### DETALHES DA TAREFA:
Por favor, imprima sem alterações o trecho do texto sobre Sade que vai de "contrapor à razão" até "dela se faça.", inclusive.

### FONTE:

··········

Sade subverte, assim, o iluminismo, sobretudo em seus aspectos morais, ao


contrapor à razão esclarecida os seus próprios princípios, ao mesmo tempo em que
volta-se contra a civilização todo aparato desenvolvido pelo esclarecimento. Sade
anteciparia, deste modo, o uso que tem sido conferido à razão atualmente, em que a
mesma ficou restrita aos aspectos de sua aplicabilidade ao cálculo e à previsibilidade,
sem se interrogar sobre as conseqüências do uso que dela se faça.

··········

### INFORMAÇÕES EXIBIDAS:
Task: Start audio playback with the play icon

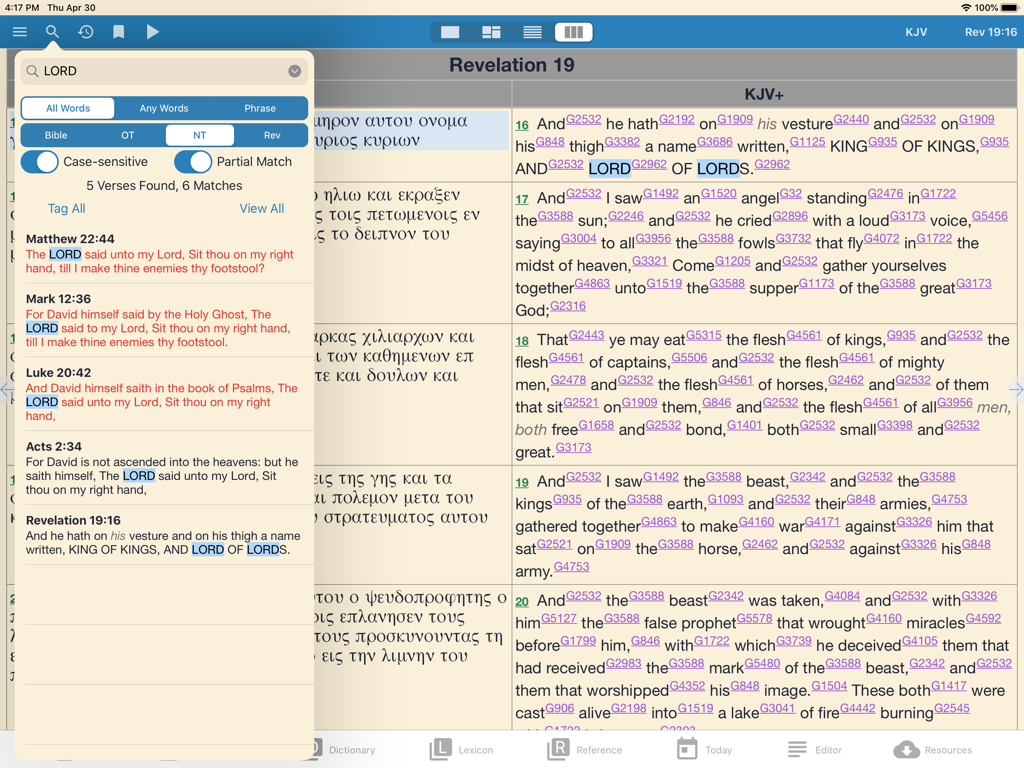Action: click(152, 31)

··········

### RESPOSTA ESCRITA:
contrapor à razão esclarecida os seus próprios princípios, ao mesmo tempo em que
volta-se contra a civilização todo aparato desenvolvido pelo esclarecimento. Sade
anteciparia, deste modo, o uso que tem sido conferido à razão atualmente, em que a
mesma ficou restrita aos aspectos de sua aplicabilidade ao cálculo e à previsibilidade,
sem se interrogar sobre as conseqüências do uso que dela se faça.